Reply to Hjorthøj et al.
Currently, in the USA, marijuana is considered as a Schedule I substance under the Controlled Substances Act because of its high potential for abuse with no currently accepted criteria for medical use in treatment and lack of accepted safety for its use in medical supervision (https://www.dea.gov/druginfo/drug_data_sheets/Marijuana.pdf, https://www.dea.gov/divisions/hq/2016/hq081116.shtml). However, Marinol, a synthetic version of tetrahydrocannabinol is allowed to be prescribed for control of nausea and vomiting caused by chemotherapeutic agents used in the treatment of cancer and to stimulate appetite in AIDS patients. Marinol is a Schedule III substance under the Controlled Substances Act (https://www.dea.gov/druginfo/drug_data_sheets/Marijuana.pdf).

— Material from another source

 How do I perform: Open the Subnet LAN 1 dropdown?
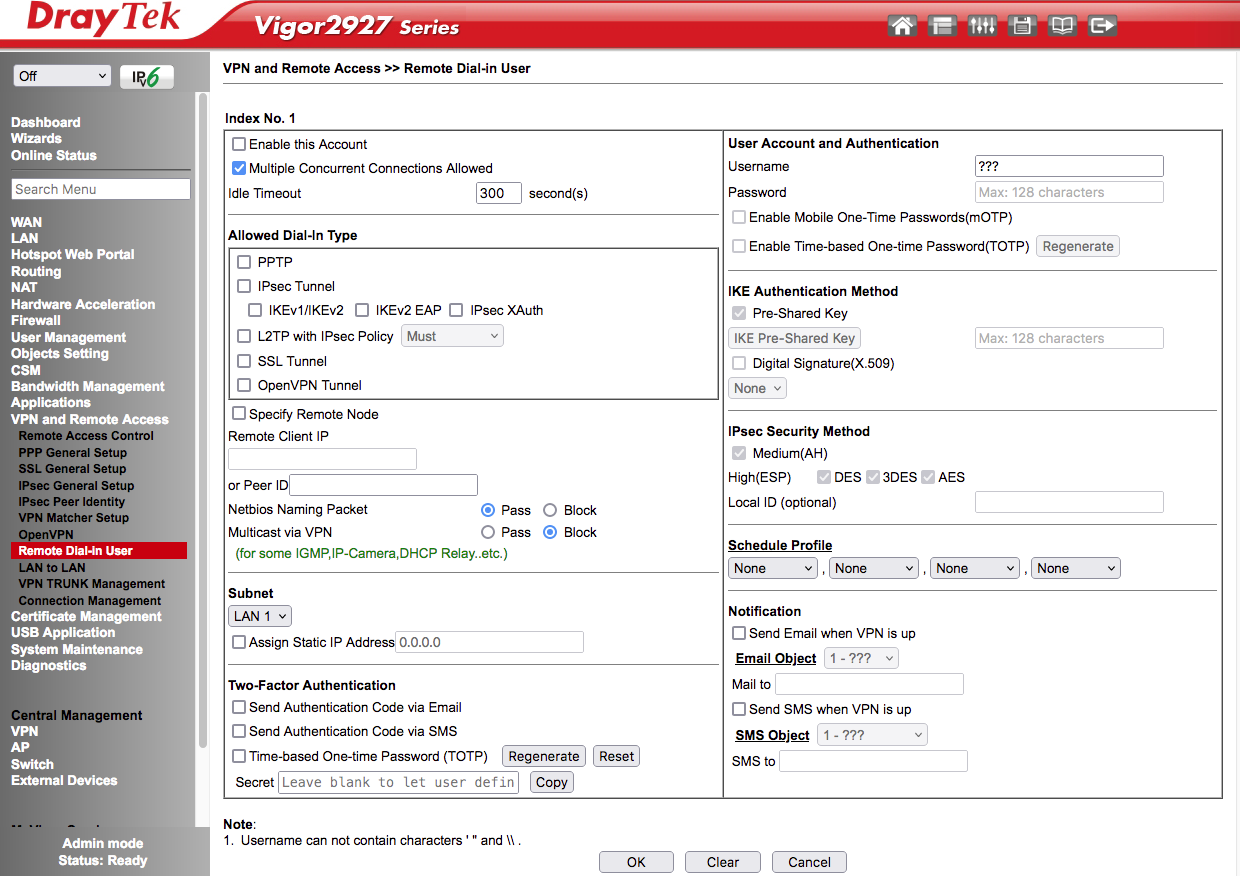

On 11 August 2016, the United States Drug Enforcement Administration (DEA) announced a policy change to increase the number of DEA-registered marijuana manufacturers to foster the research concerning marijuana and its component (https://www.dea.gov/divisions/hq/2016/hq081116.shtml). This new policy will allow entities to apply to become registered with the DEA so that they may grow and distribute marijuana for FDA-authorized research purposes. This pathway will promote and help facilitate scientifically valid and well-controlled clinical trials on marijuana and its effects on digestive and overall health (https://www.dea.gov/divisions/hq/2016/hq081116.shtml).